# 1930s shelby



## dmk441 (May 24, 2015)

A friend picked this one up for me at memory lane. I'm trying to determine what is all correct on it, fenders, handlebars. wheels, etc... I have been told the front fender light is for a prewar rollfast. If anyone has any insight or parts for this bike, just let me know. send a pm. Also, Perhaps someone has an ad that would help pin point the year as well as possible options, tank, fender light, etc.

Thanks!
Dave


----------



## slick (May 24, 2015)

Ok. Well, first off, being Dr. Shelby, i want this bike. Your rack, seat, guard, and headlight are incorrect. So do me a favor and sell the rest to me. Pm me if you're interested. 

The bike is a pre-1939 according to the fork.


----------



## slick (May 24, 2015)

Well, the truss rods say 1937, yet the chainring says 1939...... btw, i want this bike....


----------



## slick (May 24, 2015)

Front fender has one flat brace, one postwar embossed brace. The flat brace is correct being a 1937-39. Rear fender had a delta defender taillight which appears to be hanging from the top tube.....


----------



## npence (May 24, 2015)

That was my old bike. Hope to see it on the road again. 


Sent from my iPhone using Tapatalk


----------



## izee2 (May 24, 2015)

I'd put it at a 37. Headlight, Chain guard, rack and seat not so. Rear light is ok.  This model is shown in John Polizzi's Shelby book Pages 51/52 and list it as either a model ae 750 or a 705. Both pic show it with the same chainring. Nice find....Id be happy to have it.
Tom


----------



## dmk441 (May 24, 2015)

Thanks so far for the feedback. This is all very helpful.


----------



## THEGOLDENGREEK (May 25, 2015)

Nice shelby but i never seen one with this style frame before intresting!!


----------



## cds2323 (May 25, 2015)

Nice bike. Could also be a 1936 model, chainring was available then too. The AE 750 had the electrical equipment, taillight and headlight. The headlight was probably a Delta horn lite but could've been a silver ray. Can't find the catalog view of this model with a tank, swear I've seen one. Pretty sure there was a single bar with a tank on here awhile ago. In my opinion I wouldn't add the tank (unless you know for sure it had one that someone removed) as the single bar is what's unique to this bike. With a tank it looks like all the double bars out there. It's cool as a single bar. 

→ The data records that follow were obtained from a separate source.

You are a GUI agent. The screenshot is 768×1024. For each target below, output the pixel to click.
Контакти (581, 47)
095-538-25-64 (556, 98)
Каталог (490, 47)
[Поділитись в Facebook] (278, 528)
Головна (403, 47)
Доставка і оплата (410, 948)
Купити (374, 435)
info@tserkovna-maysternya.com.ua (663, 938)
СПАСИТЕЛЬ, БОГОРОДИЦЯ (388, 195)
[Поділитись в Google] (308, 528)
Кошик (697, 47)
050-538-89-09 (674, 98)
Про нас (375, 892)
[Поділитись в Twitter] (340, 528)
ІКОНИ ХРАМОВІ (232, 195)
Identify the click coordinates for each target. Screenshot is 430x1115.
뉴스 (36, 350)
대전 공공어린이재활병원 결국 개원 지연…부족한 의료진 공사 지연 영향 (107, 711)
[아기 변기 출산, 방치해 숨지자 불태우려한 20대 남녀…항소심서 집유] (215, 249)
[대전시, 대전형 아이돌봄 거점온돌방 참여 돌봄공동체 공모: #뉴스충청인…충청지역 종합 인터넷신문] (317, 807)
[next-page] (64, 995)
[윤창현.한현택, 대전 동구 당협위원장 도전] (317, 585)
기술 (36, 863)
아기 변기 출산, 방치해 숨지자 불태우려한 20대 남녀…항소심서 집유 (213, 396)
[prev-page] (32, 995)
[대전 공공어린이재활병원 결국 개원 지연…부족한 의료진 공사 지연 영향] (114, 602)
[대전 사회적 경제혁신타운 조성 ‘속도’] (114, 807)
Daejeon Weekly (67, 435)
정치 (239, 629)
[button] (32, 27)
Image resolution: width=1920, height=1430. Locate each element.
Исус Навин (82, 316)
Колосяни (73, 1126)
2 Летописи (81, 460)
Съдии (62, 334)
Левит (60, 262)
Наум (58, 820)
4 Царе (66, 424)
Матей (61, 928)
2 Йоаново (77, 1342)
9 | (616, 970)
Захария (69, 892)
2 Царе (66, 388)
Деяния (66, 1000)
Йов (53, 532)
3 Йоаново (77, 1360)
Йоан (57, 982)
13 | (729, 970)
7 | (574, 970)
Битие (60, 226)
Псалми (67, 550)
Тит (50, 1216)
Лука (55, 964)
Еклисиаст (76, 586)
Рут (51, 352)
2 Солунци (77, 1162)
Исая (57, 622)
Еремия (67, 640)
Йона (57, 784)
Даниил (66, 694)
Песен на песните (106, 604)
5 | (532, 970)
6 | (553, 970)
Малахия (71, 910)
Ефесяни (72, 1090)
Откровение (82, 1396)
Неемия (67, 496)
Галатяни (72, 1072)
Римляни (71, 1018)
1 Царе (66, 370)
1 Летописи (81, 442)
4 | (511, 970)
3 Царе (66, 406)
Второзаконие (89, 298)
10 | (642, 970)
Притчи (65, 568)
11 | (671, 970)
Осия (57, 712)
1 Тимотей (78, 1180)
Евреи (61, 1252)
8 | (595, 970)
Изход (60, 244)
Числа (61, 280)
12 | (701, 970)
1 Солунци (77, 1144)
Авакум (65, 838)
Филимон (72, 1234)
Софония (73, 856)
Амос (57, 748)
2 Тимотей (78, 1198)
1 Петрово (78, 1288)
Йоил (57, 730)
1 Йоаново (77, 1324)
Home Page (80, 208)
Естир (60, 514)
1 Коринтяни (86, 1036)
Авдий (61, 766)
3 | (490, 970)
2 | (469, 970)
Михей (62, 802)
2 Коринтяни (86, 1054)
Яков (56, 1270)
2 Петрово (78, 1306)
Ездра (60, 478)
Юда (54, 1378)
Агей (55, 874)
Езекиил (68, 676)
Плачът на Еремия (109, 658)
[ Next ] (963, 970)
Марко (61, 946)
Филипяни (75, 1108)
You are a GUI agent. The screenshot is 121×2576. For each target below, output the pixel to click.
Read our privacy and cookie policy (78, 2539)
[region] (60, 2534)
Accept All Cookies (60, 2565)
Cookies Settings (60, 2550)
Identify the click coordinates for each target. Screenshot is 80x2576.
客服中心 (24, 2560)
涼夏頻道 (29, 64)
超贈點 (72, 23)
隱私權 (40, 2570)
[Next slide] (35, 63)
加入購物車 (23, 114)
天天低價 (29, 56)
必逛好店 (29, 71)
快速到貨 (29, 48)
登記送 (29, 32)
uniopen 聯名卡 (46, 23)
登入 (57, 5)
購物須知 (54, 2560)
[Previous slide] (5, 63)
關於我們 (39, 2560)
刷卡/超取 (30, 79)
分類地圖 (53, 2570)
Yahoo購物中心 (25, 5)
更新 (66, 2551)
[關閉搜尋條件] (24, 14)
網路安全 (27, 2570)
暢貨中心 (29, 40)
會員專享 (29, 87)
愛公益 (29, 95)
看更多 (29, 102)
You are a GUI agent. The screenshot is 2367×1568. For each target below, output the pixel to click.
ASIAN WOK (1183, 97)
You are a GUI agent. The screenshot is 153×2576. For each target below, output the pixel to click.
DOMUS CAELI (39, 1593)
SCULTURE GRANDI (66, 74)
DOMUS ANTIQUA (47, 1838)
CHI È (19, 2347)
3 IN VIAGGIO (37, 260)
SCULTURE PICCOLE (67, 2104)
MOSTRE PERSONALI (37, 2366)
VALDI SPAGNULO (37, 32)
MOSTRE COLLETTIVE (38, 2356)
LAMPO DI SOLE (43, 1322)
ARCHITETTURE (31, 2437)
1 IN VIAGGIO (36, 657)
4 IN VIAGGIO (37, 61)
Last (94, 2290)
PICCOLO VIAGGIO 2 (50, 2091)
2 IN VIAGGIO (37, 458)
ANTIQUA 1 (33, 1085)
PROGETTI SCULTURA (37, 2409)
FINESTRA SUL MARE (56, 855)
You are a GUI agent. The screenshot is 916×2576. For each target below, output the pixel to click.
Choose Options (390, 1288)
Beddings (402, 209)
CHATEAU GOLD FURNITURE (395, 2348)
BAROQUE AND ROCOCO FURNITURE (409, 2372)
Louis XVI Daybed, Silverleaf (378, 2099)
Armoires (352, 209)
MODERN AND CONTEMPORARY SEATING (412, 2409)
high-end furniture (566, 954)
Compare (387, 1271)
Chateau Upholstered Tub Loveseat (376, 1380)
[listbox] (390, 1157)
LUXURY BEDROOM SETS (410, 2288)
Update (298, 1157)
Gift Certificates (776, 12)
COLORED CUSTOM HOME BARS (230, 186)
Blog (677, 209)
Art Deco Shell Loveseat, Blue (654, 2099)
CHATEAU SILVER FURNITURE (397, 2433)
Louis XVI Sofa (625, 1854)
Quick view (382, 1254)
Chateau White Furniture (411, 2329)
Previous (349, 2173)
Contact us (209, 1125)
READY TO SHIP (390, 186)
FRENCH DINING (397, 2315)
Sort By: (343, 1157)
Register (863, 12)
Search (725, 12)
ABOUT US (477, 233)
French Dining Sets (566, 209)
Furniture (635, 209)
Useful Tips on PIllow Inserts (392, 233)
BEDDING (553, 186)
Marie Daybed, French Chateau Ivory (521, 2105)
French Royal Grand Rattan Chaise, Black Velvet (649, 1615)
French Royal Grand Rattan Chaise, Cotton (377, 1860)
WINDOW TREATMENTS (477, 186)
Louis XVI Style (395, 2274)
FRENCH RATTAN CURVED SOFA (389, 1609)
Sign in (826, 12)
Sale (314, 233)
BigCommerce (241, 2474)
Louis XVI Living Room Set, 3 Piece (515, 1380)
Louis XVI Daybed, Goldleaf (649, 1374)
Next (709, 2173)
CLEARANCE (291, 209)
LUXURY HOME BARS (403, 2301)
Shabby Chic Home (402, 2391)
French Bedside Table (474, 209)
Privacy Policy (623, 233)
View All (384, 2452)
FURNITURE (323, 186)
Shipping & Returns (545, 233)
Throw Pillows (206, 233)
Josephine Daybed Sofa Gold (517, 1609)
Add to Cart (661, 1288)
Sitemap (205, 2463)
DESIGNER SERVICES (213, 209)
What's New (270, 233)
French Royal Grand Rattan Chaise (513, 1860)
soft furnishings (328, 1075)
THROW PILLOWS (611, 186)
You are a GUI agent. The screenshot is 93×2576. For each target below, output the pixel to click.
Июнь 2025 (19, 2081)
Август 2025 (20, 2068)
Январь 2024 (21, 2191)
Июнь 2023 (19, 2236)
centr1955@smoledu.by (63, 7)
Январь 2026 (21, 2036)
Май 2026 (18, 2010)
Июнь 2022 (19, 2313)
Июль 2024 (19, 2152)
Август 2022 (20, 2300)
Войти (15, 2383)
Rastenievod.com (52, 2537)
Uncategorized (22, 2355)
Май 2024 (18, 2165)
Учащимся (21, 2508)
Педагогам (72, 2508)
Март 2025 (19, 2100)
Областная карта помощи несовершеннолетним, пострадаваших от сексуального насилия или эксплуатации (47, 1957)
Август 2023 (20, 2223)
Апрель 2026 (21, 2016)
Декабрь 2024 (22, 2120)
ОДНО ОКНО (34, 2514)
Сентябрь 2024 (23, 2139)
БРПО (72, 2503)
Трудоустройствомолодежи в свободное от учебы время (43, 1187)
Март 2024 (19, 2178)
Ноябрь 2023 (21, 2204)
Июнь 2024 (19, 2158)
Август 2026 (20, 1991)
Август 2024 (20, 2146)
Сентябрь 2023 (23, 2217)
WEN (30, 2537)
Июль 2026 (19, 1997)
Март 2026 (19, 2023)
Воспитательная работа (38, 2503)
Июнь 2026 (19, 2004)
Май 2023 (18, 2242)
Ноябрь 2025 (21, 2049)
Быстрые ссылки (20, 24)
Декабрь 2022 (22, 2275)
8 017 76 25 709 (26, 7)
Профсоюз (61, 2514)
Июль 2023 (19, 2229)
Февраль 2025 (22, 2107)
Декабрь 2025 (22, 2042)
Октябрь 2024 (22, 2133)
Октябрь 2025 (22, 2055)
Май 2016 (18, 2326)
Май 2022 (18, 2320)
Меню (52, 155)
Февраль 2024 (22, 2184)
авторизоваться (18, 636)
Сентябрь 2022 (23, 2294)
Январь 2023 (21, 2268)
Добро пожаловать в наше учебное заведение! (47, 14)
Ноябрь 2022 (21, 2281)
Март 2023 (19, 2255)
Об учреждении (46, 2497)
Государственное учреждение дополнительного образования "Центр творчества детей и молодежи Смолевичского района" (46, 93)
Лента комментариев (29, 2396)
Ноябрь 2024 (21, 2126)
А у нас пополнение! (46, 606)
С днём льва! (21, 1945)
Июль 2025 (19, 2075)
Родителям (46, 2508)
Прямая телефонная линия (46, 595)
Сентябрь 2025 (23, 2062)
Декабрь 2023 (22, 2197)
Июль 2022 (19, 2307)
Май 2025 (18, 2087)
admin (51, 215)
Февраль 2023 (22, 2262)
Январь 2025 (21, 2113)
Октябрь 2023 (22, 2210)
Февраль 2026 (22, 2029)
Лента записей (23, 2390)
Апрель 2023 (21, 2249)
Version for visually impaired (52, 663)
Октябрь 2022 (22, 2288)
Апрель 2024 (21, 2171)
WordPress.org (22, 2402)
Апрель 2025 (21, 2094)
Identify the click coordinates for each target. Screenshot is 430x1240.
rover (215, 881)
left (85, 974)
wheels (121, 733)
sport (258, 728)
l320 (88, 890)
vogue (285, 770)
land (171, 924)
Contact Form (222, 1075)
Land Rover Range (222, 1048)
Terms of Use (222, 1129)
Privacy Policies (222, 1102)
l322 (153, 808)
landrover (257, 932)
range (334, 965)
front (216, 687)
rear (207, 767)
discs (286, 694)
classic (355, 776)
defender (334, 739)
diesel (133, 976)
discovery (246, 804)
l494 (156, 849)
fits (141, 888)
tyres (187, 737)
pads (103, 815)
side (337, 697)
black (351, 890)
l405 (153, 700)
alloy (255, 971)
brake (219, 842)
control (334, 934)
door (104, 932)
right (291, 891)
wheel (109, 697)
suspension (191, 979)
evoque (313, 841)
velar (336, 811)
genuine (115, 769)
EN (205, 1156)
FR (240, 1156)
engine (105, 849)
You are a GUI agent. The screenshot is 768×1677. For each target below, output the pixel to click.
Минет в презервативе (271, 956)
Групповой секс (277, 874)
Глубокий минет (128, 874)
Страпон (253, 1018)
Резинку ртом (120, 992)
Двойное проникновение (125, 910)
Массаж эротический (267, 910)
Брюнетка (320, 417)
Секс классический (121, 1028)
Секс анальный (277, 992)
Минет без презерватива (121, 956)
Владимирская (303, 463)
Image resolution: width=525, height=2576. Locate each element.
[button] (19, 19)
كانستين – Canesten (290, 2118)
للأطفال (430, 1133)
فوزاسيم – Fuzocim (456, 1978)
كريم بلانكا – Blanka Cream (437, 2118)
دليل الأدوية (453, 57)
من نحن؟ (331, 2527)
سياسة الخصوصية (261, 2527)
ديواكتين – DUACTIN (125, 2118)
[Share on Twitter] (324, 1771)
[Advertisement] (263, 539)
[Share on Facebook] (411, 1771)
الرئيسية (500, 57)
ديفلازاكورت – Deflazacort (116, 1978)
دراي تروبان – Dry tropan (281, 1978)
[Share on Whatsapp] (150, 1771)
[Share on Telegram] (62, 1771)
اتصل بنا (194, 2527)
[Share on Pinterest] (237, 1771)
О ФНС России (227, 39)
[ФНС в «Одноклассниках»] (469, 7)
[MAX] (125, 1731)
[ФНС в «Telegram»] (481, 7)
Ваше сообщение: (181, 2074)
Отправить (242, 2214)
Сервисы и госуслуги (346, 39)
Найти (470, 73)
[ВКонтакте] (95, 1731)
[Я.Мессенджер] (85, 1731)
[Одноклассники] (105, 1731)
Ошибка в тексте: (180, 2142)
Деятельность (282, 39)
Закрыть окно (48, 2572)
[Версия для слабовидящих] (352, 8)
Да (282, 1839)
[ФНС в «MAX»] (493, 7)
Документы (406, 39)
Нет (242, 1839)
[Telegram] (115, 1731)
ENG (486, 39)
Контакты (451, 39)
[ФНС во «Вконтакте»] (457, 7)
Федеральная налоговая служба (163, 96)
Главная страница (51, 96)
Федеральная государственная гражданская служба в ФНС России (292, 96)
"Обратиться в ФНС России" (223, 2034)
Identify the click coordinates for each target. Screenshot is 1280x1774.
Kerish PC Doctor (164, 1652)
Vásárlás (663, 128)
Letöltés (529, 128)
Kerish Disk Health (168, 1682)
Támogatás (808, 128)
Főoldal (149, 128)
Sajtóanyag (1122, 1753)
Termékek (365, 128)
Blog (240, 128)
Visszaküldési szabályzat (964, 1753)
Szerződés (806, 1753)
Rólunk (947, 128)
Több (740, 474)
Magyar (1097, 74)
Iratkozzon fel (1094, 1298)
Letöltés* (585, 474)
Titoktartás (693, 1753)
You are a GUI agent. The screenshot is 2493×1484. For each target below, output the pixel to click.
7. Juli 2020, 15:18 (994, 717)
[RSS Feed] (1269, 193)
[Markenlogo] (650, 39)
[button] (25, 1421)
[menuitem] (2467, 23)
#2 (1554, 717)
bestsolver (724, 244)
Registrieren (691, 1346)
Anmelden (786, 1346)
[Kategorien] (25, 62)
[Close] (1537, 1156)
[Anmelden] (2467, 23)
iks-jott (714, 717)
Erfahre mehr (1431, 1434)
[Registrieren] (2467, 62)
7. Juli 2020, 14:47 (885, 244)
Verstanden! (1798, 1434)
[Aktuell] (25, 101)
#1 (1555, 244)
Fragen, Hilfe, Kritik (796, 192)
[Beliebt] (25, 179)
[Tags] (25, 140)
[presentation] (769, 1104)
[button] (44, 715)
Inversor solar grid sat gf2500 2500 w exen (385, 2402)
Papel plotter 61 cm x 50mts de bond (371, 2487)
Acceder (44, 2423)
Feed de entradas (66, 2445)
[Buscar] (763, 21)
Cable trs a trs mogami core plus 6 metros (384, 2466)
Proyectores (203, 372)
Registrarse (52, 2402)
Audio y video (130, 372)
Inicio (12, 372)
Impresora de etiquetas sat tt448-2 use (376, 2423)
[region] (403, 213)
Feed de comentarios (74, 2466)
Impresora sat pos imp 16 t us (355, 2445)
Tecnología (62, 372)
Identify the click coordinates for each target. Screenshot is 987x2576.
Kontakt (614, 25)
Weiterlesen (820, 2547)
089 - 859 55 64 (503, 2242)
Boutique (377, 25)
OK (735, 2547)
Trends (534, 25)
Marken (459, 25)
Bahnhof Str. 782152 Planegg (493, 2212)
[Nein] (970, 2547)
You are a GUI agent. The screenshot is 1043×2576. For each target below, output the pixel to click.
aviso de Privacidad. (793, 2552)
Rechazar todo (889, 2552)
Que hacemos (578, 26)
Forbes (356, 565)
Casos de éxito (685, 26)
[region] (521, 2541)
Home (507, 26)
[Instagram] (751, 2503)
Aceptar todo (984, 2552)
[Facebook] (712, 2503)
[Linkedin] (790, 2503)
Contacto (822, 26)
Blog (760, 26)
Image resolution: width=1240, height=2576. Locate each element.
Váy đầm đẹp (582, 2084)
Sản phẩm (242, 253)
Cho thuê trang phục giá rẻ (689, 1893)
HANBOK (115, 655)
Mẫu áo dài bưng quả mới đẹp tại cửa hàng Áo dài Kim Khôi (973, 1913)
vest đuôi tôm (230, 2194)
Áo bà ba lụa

Curious about the front fork. Are the ends slotted for hub removal or are they the holes requiring the fork to be spread to remove the hub? I've had 36 Shelby's that had that style fork. I think by 37 they were slotted (open ended).


----------



## Conkity (May 28, 2015)

If I'm not mistaken, that wheel set was pretty much not used after 36 too.


----------



## keith kodish (Jul 10, 2016)

Bunch of bits and pieces that are wrong,seat,guard,rack,headlight,also looks like it suffered a front end crash,too.

Sent from my SM-G900P using Tapatalk


----------